**Activity**
Exact reproduction of all the data is needed.

--- Supplied material ---

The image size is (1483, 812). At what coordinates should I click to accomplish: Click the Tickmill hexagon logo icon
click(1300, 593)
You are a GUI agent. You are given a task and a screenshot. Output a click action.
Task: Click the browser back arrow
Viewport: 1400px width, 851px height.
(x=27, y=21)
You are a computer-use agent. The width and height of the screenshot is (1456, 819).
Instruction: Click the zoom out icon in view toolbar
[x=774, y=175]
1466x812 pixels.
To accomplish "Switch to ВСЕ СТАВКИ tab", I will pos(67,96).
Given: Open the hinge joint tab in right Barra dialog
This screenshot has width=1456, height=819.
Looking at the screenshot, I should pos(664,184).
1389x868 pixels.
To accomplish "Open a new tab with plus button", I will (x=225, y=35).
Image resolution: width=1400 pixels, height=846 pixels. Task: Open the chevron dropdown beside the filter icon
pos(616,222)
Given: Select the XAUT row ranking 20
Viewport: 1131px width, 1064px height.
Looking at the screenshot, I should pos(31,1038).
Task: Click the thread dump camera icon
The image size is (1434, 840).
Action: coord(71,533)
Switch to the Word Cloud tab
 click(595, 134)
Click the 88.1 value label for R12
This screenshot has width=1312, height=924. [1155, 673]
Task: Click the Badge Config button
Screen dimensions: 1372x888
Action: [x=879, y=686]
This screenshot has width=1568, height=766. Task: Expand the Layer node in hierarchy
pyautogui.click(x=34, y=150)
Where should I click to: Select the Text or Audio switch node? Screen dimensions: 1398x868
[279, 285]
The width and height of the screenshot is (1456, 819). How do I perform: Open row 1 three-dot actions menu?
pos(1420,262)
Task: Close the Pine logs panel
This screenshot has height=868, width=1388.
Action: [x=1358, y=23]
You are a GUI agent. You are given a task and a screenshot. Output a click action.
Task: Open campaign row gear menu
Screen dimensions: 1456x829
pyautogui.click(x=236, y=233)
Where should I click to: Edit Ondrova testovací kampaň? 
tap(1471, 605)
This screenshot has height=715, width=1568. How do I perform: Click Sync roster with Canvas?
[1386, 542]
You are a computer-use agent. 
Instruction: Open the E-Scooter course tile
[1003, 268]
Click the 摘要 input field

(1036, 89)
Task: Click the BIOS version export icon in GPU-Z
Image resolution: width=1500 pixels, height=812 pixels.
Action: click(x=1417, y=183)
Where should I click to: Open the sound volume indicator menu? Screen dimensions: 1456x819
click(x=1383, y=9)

---

**Your solution**
The image size is (1483, 812). At what coordinates should I click to accomplish: Click the Tickmill hexagon logo icon
click(1300, 593)
You are a GUI agent. You are given a task and a screenshot. Output a click action.
Task: Click the browser back arrow
Viewport: 1400px width, 851px height.
(x=27, y=21)
You are a computer-use agent. The width and height of the screenshot is (1456, 819).
Instruction: Click the zoom out icon in view toolbar
[x=774, y=175]
1466x812 pixels.
To accomplish "Switch to ВСЕ СТАВКИ tab", I will pos(67,96).
Given: Open the hinge joint tab in right Barra dialog
This screenshot has width=1456, height=819.
Looking at the screenshot, I should pos(664,184).
1389x868 pixels.
To accomplish "Open a new tab with plus button", I will (x=225, y=35).
Image resolution: width=1400 pixels, height=846 pixels. Task: Open the chevron dropdown beside the filter icon
pos(616,222)
Given: Select the XAUT row ranking 20
Viewport: 1131px width, 1064px height.
Looking at the screenshot, I should pos(31,1038).
Task: Click the thread dump camera icon
The image size is (1434, 840).
Action: coord(71,533)
Switch to the Word Cloud tab
 click(595, 134)
Click the 88.1 value label for R12
This screenshot has width=1312, height=924. [1155, 673]
Task: Click the Badge Config button
Screen dimensions: 1372x888
Action: [x=879, y=686]
This screenshot has width=1568, height=766. Task: Expand the Layer node in hierarchy
pyautogui.click(x=34, y=150)
Where should I click to: Select the Text or Audio switch node? Screen dimensions: 1398x868
[279, 285]
The width and height of the screenshot is (1456, 819). How do I perform: Open row 1 three-dot actions menu?
pos(1420,262)
Task: Close the Pine logs panel
This screenshot has height=868, width=1388.
Action: [x=1358, y=23]
You are a GUI agent. You are given a task and a screenshot. Output a click action.
Task: Open campaign row gear menu
Screen dimensions: 1456x829
pyautogui.click(x=236, y=233)
Where should I click to: Edit Ondrova testovací kampaň? 
tap(1471, 605)
This screenshot has height=715, width=1568. How do I perform: Click Sync roster with Canvas?
[1386, 542]
You are a computer-use agent. 
Instruction: Open the E-Scooter course tile
[1003, 268]
Click the 摘要 input field

(1036, 89)
Task: Click the BIOS version export icon in GPU-Z
Image resolution: width=1500 pixels, height=812 pixels.
Action: click(x=1417, y=183)
Where should I click to: Open the sound volume indicator menu? Screen dimensions: 1456x819
click(x=1383, y=9)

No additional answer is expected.